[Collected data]
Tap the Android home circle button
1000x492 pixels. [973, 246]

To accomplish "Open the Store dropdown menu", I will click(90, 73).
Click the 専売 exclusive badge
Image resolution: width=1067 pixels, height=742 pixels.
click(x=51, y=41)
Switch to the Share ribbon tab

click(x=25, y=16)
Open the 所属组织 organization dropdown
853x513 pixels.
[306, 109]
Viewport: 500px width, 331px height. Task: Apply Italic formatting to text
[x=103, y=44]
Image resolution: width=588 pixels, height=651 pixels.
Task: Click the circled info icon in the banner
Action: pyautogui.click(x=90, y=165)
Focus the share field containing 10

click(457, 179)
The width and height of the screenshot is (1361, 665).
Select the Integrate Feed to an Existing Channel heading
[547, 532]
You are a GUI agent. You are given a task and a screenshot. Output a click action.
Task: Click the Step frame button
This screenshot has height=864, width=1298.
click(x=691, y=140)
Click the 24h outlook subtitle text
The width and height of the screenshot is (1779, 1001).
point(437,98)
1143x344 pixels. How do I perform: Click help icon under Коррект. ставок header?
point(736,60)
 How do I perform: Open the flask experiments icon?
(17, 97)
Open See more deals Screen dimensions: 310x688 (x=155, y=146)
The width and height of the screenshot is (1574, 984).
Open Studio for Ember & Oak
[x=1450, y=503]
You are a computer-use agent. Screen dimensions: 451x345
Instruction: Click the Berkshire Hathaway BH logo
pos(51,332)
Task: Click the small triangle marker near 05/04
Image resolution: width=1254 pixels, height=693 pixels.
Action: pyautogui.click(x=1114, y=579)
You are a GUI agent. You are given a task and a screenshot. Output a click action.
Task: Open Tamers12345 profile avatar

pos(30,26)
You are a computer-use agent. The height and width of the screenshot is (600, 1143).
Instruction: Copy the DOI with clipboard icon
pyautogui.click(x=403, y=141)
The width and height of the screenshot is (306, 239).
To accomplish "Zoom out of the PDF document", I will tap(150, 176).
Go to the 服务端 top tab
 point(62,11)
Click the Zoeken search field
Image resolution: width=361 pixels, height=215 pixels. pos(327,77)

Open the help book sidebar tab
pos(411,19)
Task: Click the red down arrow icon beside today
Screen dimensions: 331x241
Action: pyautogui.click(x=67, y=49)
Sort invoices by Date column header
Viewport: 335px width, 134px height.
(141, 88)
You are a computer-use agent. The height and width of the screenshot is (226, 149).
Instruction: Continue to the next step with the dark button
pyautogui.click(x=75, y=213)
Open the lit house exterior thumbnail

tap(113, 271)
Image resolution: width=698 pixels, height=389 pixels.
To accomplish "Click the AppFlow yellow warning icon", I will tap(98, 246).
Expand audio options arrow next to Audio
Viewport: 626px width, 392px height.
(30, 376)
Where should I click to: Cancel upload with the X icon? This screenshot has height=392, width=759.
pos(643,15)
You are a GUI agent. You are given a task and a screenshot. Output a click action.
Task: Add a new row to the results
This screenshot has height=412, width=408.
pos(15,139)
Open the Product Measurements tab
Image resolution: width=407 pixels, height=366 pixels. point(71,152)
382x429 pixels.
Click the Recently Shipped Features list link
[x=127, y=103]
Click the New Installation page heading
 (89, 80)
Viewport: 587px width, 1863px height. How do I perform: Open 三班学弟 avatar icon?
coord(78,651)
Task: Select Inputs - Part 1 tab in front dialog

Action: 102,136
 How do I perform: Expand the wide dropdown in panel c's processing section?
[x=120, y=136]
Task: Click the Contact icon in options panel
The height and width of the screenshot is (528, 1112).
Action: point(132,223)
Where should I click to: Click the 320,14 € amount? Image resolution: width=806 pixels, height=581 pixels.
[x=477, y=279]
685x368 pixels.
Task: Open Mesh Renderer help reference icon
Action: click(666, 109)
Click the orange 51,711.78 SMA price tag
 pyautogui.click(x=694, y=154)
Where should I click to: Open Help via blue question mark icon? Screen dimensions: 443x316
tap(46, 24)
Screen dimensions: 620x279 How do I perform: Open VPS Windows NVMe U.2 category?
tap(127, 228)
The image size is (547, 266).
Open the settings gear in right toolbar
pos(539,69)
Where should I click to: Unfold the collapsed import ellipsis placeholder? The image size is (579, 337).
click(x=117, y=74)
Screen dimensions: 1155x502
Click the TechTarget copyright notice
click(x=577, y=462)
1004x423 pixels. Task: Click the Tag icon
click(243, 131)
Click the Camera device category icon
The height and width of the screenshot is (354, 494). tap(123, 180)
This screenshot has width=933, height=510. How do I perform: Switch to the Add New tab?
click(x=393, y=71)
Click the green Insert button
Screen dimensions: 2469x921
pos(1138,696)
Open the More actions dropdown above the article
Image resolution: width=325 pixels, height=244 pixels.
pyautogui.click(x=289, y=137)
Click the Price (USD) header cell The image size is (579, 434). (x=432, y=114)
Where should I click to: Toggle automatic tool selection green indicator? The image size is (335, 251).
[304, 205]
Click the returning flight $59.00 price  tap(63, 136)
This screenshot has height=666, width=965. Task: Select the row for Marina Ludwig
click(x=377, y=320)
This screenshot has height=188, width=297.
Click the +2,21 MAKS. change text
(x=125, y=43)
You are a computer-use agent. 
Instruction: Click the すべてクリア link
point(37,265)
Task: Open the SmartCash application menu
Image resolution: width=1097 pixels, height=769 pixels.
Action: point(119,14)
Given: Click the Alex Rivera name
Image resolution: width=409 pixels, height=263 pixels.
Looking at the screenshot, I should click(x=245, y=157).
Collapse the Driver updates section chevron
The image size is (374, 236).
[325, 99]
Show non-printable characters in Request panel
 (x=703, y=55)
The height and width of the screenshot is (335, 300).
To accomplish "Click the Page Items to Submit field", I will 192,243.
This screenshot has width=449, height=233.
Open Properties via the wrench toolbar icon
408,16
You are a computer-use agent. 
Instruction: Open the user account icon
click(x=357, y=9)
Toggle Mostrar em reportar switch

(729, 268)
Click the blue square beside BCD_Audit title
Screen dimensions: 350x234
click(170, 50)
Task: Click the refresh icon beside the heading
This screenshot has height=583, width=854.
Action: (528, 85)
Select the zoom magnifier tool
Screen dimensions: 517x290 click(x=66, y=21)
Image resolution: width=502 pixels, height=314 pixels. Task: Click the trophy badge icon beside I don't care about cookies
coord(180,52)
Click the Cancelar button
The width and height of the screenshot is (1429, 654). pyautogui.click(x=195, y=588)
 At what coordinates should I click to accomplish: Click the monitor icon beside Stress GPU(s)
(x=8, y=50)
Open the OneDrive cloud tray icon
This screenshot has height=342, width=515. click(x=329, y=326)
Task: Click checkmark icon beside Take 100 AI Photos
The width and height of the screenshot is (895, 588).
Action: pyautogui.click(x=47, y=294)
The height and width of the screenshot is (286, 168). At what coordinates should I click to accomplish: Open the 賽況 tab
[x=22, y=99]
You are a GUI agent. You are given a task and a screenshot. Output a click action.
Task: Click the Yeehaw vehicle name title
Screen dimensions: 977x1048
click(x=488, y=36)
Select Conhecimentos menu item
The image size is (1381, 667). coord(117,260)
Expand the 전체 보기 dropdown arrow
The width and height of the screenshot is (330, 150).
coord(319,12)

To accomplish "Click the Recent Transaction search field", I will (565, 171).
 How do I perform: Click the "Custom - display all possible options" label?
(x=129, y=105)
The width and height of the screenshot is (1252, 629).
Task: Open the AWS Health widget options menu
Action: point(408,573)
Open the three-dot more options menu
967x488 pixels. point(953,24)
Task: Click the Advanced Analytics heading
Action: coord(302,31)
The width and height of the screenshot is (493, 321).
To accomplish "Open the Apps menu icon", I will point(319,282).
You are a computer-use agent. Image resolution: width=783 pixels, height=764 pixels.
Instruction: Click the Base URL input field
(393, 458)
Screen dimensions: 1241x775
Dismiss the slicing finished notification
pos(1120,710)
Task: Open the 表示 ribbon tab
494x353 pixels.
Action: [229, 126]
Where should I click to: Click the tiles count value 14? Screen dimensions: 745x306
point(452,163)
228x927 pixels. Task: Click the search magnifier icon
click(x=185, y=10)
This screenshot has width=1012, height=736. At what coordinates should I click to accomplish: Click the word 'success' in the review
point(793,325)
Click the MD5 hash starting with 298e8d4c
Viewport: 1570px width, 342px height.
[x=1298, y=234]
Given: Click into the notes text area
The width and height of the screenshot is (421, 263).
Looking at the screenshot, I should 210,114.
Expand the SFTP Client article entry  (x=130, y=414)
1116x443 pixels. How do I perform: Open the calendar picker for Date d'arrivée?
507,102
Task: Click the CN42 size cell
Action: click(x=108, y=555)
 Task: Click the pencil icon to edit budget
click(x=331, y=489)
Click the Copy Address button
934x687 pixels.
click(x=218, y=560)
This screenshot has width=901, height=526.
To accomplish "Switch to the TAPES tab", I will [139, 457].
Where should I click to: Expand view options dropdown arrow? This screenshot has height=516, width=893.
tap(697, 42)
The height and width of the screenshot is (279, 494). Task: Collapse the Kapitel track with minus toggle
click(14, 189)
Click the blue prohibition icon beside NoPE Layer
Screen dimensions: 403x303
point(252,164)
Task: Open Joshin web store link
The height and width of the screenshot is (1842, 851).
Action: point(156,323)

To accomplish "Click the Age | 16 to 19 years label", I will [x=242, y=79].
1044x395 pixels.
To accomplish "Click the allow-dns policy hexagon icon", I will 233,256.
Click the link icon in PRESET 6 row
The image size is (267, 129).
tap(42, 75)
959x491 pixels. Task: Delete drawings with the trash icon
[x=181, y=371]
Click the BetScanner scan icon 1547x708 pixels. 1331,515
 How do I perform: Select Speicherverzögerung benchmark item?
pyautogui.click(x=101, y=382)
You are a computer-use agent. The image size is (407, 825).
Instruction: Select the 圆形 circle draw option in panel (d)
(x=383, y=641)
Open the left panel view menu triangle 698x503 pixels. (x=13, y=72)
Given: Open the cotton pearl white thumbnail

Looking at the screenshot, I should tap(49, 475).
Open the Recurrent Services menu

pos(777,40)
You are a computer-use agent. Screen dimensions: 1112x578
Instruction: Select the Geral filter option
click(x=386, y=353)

» Exercise details: Print again the lines of the entries above that fall between the line holding "Click the Camera device category icon" and the line holding "Given: Click the Alex Rivera name", inclusive, exactly as they stand.

» Task answer:
Click the Camera device category icon
The height and width of the screenshot is (354, 494). tap(123, 180)
This screenshot has width=933, height=510. How do I perform: Switch to the Add New tab?
click(x=393, y=71)
Click the green Insert button
Screen dimensions: 2469x921
pos(1138,696)
Open the More actions dropdown above the article
Image resolution: width=325 pixels, height=244 pixels.
pyautogui.click(x=289, y=137)
Click the Price (USD) header cell The image size is (579, 434). (x=432, y=114)
Where should I click to: Toggle automatic tool selection green indicator? The image size is (335, 251).
[304, 205]
Click the returning flight $59.00 price  tap(63, 136)
This screenshot has height=666, width=965. Task: Select the row for Marina Ludwig
click(x=377, y=320)
This screenshot has height=188, width=297.
Click the +2,21 MAKS. change text
(x=125, y=43)
You are a computer-use agent. 
Instruction: Click the すべてクリア link
point(37,265)
Task: Open the SmartCash application menu
Image resolution: width=1097 pixels, height=769 pixels.
Action: point(119,14)
Given: Click the Alex Rivera name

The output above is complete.